▸ Your assignment
Reproduce the stretch of the Red Wings commentary from "Red Wings - I" through "Joe Lewis Arena.".

Document text: Begin

Instead, I am going to tackle these issues one-by-one in an attempt to set the Doomsday Clock back a couple hours from midnight.

Red Wings - I am starting with this one because it's the toughest to come to terms with. Hockey has always been my second love behind football, and for the past 15 years the Red Wings have been at the center of April in the D. But after playing in only five postseason games, fans are left unsatisfied and confused.

The team may not need to be blown up, but its more than obvious that the team is trending in the wrong direction. Nick Lidstrom may be done, and whatever free agent the Wings muster up, he will fail to fully fill the skates that Lidstrom has hung up.

I could try to sugar coat the situation by pointing to the Wings' 23-game home winning streak, but anyone who watched knows that the Wings looked anything but dominant during that stretch. In fact, during the three months of the streak, the Wings were a paltry 13-13 away from Joe Lewis Arena.

Uh, yeah, so...optimistic spin time. First and foremost, we're spoiled. It was nice to think that the Wings' dynasty would last forever, but it can't and won't. Though the Wings haven't reached the conference finals in three years, they've reached the playoffs in 21-straight seasons which is the longest active streak in any professional sport.

That streak is not likely to end any time soon, either. The Red Wings still have two cornerstones to the team: Pavel Datsyuk and Henrik Zetterberg. Both were struggling with injuries throughout the season and didn't quite look 100% during the postseason. And while the Wings failed to have a 30-goal scorer on the roster this season, second-tier players Valtteri Filppula and Jiri Hudler both saw a significant increase in their production. And it looks like they may have a budding star in Gustav Nyquist. Their roster is still a good two to three lines deep, and with a couple of solid defensive additions and perhaps a goal-scorer, the Wings could be right back in the hunt for the cup a year from now.

Document text: End
Records provided: Begin

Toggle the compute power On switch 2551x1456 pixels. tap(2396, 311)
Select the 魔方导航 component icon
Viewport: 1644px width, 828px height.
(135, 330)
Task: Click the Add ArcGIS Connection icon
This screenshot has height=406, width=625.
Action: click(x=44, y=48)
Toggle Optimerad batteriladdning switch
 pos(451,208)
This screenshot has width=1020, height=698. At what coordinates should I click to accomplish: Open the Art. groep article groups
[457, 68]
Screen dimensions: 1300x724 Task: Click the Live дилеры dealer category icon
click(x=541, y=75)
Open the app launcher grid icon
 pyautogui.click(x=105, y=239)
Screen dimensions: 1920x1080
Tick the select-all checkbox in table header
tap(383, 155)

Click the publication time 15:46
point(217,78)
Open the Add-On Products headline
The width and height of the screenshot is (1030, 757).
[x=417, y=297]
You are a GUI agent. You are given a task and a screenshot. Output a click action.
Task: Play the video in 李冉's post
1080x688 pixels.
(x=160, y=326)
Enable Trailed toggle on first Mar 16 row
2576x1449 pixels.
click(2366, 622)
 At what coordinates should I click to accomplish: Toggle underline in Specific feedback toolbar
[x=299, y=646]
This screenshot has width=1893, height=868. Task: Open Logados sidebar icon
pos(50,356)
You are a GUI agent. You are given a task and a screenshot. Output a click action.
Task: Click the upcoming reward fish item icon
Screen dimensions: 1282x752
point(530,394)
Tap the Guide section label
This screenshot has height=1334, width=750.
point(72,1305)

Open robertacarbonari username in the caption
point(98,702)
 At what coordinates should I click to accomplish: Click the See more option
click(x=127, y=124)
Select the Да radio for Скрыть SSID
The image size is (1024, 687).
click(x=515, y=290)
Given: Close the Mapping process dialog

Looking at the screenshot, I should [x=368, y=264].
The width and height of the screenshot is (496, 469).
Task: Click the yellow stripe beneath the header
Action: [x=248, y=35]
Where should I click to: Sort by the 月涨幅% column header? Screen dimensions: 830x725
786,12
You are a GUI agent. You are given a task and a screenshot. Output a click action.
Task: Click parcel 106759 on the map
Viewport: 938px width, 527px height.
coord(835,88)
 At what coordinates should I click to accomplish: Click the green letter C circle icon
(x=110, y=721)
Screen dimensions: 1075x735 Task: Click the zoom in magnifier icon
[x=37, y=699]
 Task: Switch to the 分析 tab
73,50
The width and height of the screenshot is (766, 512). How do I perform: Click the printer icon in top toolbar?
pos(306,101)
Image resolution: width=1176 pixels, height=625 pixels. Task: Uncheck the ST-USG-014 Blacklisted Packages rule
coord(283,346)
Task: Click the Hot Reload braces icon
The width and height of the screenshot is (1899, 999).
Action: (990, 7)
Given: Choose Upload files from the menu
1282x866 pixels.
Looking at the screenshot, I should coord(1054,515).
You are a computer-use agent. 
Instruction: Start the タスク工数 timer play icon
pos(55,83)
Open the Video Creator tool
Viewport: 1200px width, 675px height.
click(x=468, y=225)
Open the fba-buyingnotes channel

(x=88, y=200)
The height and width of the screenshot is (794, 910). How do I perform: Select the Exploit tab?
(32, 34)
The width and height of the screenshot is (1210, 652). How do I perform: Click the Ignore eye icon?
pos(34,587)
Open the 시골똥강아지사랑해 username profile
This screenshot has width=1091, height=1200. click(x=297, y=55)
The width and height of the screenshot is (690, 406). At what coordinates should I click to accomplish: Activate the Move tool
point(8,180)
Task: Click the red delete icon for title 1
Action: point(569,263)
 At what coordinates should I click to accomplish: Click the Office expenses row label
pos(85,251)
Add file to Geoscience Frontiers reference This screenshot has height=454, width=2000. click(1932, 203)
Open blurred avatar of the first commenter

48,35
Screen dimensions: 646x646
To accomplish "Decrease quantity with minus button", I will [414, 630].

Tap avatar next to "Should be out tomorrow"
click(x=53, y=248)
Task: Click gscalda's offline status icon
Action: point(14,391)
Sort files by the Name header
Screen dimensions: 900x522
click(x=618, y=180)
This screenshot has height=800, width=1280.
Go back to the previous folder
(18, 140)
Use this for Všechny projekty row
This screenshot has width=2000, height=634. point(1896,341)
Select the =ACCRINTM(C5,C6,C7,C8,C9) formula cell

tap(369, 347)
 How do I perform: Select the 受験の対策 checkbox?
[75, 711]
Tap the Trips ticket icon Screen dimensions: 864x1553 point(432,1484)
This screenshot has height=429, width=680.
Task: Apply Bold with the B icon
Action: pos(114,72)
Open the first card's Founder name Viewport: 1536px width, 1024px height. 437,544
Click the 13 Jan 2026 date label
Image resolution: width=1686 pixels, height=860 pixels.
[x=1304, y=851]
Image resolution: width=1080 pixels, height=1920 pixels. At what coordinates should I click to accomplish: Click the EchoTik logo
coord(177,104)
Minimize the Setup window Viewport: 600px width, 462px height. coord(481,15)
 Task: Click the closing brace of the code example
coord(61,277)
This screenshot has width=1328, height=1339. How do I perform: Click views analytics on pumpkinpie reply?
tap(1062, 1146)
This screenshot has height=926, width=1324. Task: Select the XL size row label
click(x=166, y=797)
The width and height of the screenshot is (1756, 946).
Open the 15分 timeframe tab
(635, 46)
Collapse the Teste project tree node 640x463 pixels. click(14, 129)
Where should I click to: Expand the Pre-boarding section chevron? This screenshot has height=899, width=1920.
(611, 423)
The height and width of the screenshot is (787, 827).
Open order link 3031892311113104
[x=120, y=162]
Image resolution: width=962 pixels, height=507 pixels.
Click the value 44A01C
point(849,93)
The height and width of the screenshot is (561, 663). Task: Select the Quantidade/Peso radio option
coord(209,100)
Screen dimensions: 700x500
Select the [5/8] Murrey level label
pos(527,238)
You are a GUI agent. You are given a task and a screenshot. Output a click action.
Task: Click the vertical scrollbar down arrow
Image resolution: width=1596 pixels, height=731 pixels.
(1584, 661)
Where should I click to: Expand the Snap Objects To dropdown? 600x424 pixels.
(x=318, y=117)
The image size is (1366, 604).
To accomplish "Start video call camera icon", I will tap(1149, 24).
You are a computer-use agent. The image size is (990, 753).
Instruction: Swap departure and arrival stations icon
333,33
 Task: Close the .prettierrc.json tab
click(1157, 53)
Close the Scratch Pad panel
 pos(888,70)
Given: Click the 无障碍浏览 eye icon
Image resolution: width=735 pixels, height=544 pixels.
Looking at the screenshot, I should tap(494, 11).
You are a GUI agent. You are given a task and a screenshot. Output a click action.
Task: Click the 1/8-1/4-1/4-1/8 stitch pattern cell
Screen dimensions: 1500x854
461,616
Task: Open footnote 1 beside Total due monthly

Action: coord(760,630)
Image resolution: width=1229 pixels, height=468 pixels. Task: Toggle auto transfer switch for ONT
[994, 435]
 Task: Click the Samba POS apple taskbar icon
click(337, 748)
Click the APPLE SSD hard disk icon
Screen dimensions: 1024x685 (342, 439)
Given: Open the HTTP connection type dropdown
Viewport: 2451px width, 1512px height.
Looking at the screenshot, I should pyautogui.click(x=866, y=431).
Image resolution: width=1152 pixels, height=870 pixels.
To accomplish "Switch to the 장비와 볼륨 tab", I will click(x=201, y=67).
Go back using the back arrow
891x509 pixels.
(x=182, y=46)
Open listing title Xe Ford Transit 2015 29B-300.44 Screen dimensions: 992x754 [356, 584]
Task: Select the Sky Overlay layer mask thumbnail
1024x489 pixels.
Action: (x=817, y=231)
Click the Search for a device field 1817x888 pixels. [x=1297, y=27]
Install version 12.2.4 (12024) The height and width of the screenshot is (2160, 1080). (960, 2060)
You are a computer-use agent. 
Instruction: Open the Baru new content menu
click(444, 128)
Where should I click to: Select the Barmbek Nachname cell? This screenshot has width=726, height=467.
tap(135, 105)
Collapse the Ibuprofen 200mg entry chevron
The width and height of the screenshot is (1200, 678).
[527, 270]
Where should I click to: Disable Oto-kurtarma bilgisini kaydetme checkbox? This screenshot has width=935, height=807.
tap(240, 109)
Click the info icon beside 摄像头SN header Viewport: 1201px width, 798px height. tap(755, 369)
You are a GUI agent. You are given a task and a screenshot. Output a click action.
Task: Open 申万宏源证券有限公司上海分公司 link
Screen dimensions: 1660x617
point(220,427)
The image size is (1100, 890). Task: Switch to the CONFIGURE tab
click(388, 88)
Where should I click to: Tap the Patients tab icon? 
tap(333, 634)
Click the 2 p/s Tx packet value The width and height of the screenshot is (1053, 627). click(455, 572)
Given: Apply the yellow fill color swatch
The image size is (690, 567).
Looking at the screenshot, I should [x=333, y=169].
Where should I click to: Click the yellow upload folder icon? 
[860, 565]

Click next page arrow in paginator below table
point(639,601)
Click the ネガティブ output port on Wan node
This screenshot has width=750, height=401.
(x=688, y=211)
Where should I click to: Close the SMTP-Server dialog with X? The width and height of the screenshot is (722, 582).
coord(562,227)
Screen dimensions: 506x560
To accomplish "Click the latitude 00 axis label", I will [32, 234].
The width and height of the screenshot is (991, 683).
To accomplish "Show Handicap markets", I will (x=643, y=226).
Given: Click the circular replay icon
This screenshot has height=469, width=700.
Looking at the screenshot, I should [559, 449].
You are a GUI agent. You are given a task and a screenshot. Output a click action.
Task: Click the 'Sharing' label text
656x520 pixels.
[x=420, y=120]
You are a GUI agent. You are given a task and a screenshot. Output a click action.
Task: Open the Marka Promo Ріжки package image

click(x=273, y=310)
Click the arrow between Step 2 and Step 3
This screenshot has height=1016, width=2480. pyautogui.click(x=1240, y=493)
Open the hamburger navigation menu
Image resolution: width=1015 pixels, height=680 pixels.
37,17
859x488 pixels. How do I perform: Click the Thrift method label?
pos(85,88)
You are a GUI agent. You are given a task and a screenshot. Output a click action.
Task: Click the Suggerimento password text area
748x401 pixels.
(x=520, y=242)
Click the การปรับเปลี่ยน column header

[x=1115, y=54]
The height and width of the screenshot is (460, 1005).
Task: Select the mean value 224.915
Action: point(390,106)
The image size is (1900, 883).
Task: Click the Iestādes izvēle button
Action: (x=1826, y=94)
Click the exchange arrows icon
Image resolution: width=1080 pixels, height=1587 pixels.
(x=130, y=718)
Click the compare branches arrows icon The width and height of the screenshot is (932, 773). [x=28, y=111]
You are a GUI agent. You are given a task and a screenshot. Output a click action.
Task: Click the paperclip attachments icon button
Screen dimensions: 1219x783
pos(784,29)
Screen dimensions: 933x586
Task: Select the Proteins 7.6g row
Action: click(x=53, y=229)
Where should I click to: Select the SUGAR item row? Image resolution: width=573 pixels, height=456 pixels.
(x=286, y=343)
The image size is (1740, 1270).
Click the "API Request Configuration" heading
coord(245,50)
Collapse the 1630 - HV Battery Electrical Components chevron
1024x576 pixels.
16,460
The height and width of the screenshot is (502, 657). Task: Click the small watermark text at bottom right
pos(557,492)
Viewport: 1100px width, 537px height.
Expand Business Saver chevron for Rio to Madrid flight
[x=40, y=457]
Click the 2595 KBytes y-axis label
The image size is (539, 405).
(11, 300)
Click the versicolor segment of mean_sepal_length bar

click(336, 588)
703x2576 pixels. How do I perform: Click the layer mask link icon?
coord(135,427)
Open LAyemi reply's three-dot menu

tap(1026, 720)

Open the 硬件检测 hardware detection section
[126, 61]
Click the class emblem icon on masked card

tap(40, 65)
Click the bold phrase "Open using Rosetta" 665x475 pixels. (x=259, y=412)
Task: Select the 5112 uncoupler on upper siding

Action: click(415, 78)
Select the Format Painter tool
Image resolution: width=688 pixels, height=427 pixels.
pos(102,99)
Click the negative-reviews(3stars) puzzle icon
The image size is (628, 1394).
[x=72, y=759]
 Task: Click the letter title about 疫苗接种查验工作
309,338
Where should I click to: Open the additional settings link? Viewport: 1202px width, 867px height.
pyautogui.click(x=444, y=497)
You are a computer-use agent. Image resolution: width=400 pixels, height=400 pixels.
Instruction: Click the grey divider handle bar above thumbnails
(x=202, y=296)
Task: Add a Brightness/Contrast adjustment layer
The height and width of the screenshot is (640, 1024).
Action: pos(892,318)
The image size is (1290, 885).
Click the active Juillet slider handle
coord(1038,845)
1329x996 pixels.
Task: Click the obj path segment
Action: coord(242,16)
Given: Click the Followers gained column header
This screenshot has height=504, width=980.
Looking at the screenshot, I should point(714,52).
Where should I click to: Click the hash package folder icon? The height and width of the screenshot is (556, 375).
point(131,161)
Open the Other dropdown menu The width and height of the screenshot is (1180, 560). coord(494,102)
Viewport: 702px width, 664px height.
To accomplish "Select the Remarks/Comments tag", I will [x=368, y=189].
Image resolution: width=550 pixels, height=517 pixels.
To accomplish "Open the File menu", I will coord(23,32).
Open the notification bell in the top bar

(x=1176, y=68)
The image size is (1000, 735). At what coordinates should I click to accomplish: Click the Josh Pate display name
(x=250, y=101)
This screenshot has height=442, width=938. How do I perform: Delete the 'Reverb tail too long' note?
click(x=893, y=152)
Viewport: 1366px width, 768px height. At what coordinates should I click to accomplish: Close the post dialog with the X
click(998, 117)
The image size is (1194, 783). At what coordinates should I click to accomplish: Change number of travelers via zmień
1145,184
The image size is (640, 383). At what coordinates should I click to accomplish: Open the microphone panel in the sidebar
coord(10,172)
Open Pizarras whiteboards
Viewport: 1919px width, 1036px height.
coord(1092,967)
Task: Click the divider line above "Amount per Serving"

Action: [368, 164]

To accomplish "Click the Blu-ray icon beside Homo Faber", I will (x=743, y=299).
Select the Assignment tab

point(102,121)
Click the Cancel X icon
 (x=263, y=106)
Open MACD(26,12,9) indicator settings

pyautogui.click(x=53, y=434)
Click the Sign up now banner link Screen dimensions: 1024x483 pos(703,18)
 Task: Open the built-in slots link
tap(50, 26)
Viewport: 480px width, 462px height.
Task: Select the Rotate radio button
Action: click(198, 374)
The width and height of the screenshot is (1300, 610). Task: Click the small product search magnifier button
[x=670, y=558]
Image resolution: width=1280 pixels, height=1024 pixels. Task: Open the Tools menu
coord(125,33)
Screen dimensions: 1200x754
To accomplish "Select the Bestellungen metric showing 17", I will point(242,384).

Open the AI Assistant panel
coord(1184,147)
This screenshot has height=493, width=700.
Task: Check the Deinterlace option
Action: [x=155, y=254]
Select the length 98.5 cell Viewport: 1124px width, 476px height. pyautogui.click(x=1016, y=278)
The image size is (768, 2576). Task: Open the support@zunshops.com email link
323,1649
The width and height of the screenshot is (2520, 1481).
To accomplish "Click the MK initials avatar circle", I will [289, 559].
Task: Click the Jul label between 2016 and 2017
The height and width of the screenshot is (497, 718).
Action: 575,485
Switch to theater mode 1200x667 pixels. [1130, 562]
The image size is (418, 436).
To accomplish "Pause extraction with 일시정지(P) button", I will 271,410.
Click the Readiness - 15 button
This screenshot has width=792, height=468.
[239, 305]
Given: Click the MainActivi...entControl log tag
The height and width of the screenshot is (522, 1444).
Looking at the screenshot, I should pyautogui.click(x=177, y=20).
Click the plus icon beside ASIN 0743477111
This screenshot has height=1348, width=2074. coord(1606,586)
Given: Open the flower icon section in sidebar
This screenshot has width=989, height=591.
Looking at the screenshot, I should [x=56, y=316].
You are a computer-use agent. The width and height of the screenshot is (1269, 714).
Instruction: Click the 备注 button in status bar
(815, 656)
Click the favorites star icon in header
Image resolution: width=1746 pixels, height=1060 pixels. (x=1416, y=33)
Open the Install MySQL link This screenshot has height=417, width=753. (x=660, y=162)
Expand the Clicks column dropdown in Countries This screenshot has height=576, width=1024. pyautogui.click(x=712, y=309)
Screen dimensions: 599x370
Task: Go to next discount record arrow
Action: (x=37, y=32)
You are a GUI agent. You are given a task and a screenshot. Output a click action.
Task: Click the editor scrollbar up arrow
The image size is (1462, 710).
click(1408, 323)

Records provided: End

▸ Response below
Red Wings - I am starting with this one because it's the toughest to come to terms with. Hockey has always been my second love behind football, and for the past 15 years the Red Wings have been at the center of April in the D. But after playing in only five postseason games, fans are left unsatisfied and confused.

The team may not need to be blown up, but its more than obvious that the team is trending in the wrong direction. Nick Lidstrom may be done, and whatever free agent the Wings muster up, he will fail to fully fill the skates that Lidstrom has hung up.

I could try to sugar coat the situation by pointing to the Wings' 23-game home winning streak, but anyone who watched knows that the Wings looked anything but dominant during that stretch. In fact, during the three months of the streak, the Wings were a paltry 13-13 away from Joe Lewis Arena.